(Recorded data begins)
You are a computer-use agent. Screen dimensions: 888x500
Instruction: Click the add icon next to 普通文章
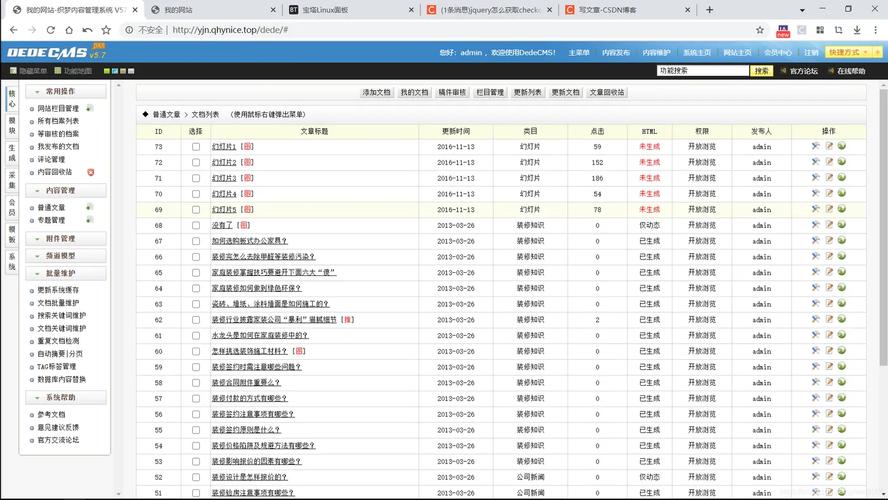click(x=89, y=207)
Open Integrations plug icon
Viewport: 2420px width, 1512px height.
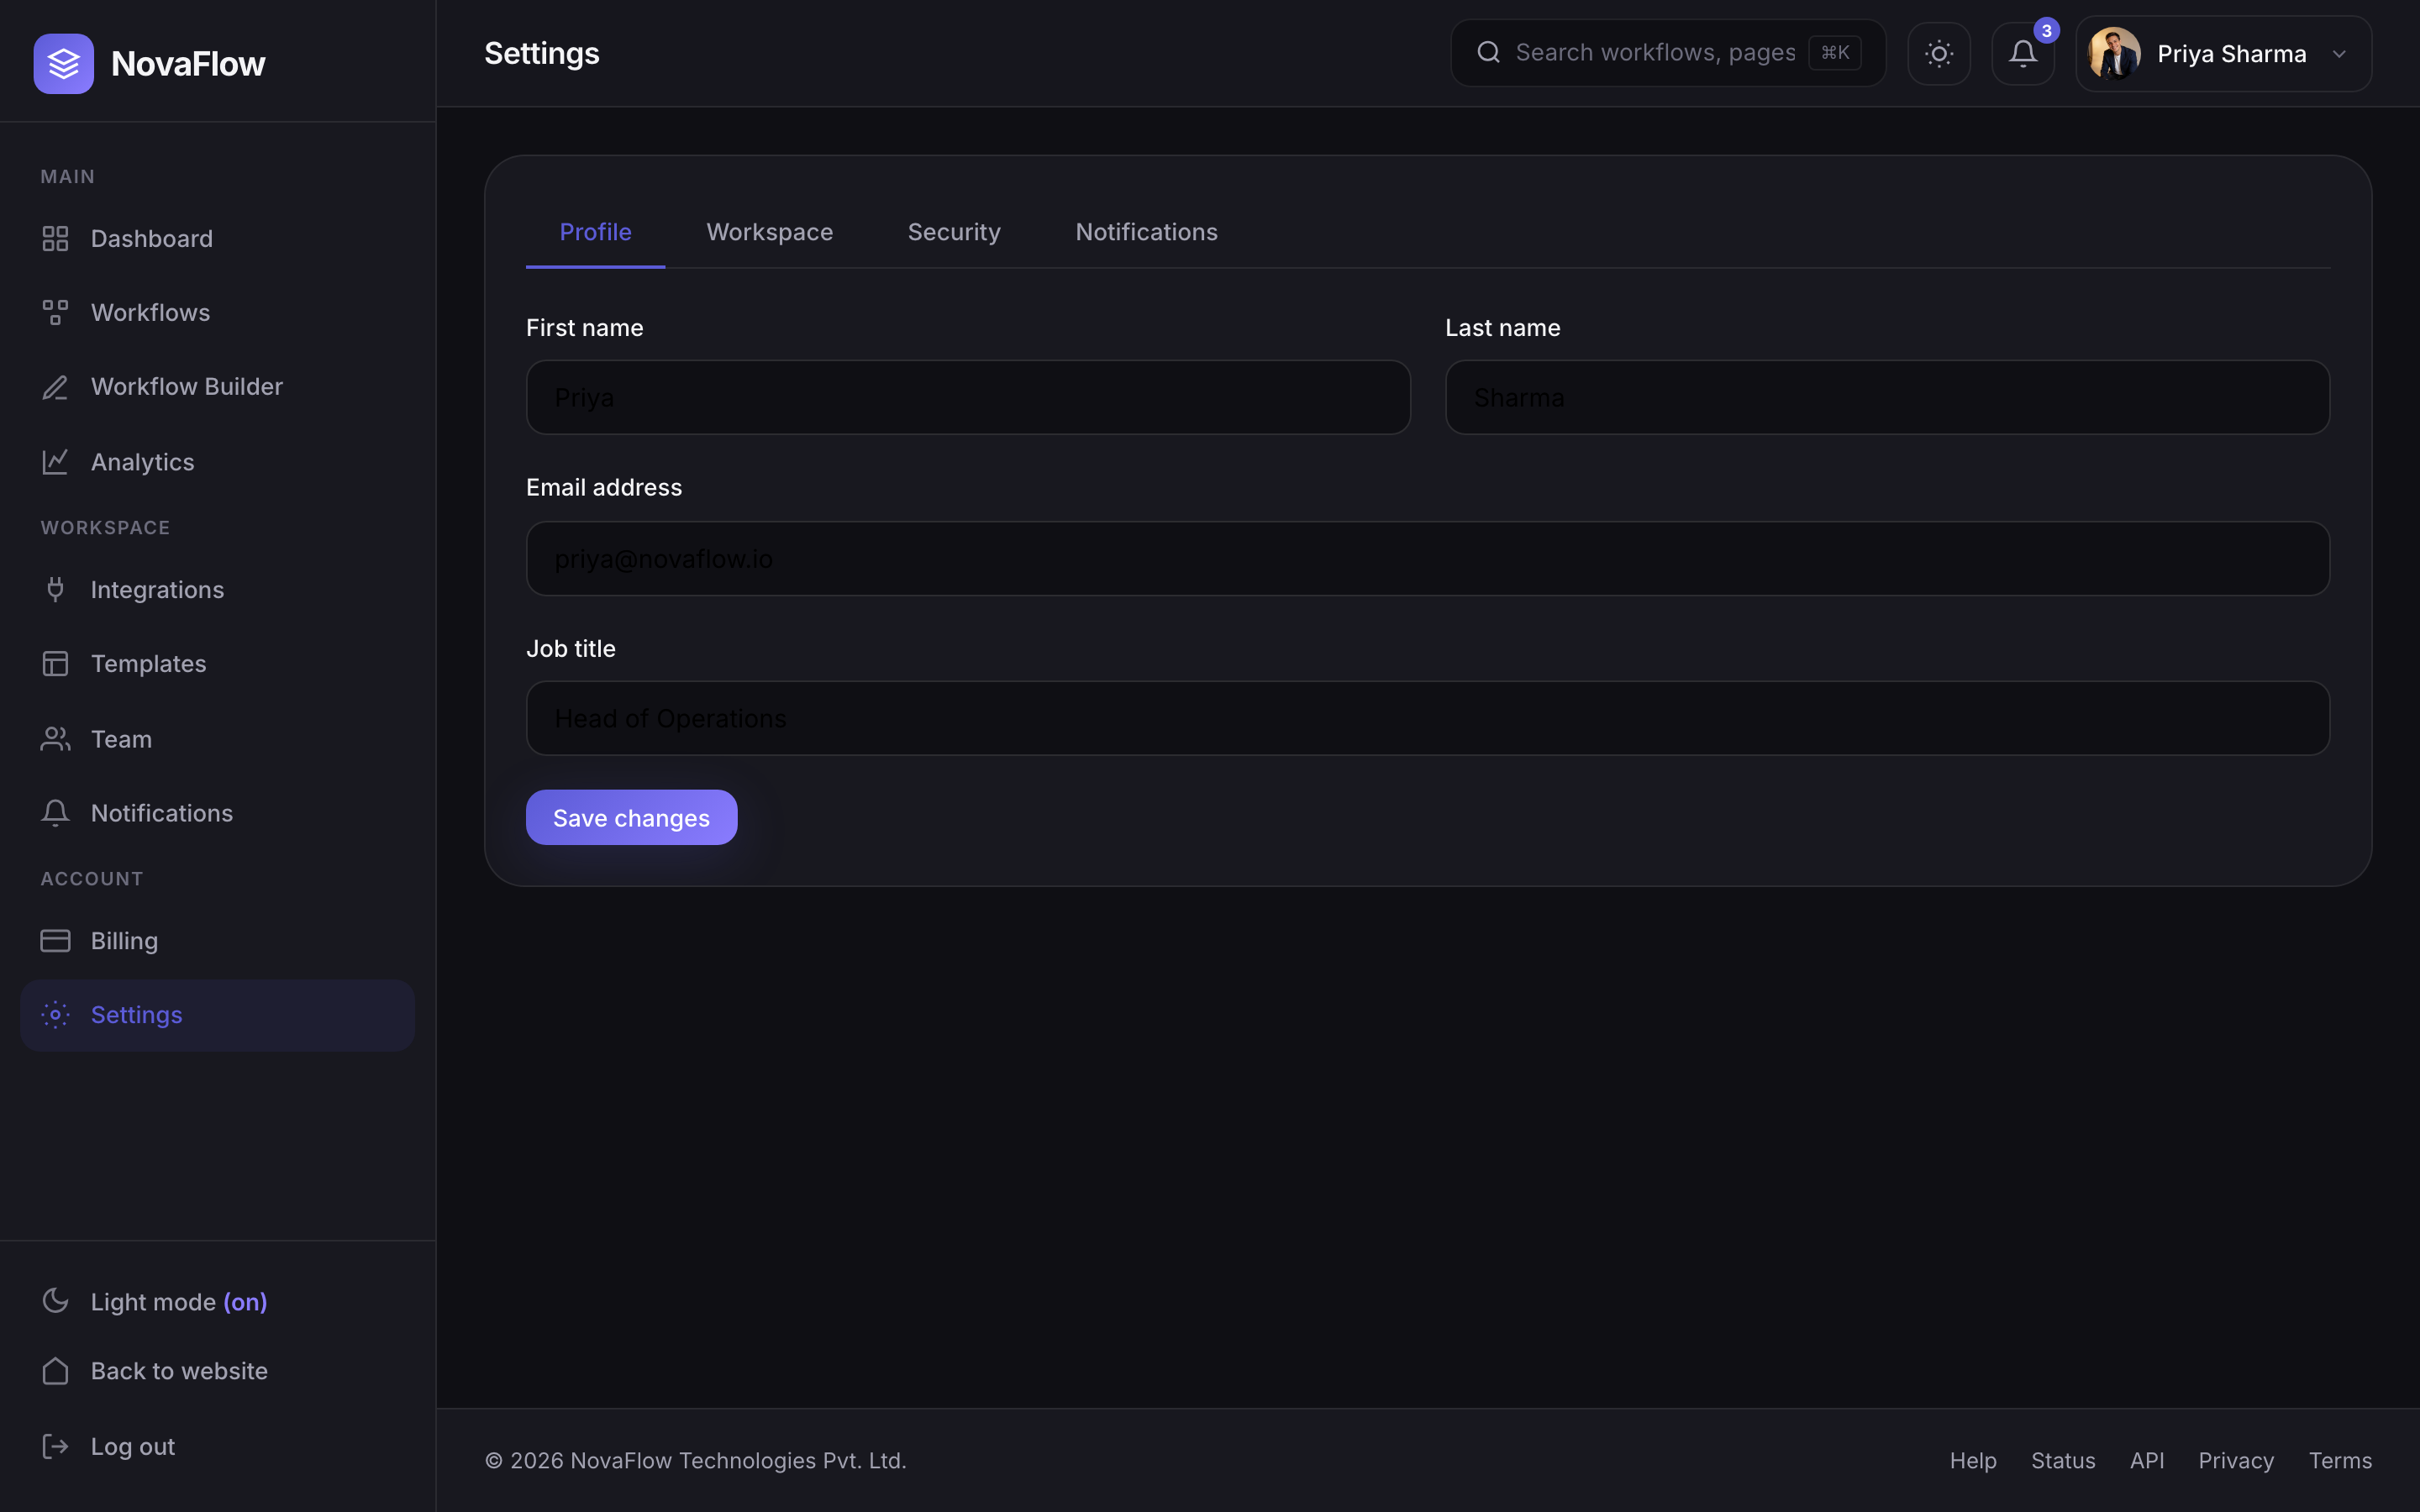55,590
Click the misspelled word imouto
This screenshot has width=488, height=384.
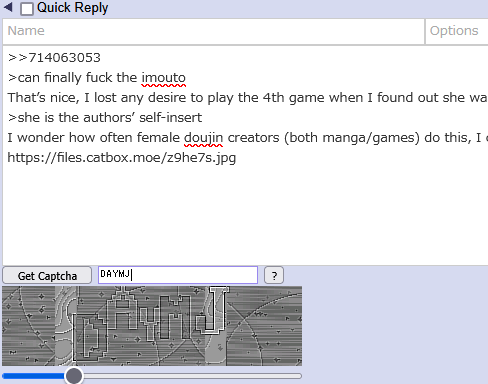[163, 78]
(Recorded data ends)
Problem: Reproduce exactly the lines from the one containing "Viewport: 2420px width, 1512px height." through the last line of the records, both included, leaving out every picture.

Completed exercise:
Viewport: 2420px width, 1512px height.
55,590
Click the misspelled word imouto
This screenshot has width=488, height=384.
[163, 78]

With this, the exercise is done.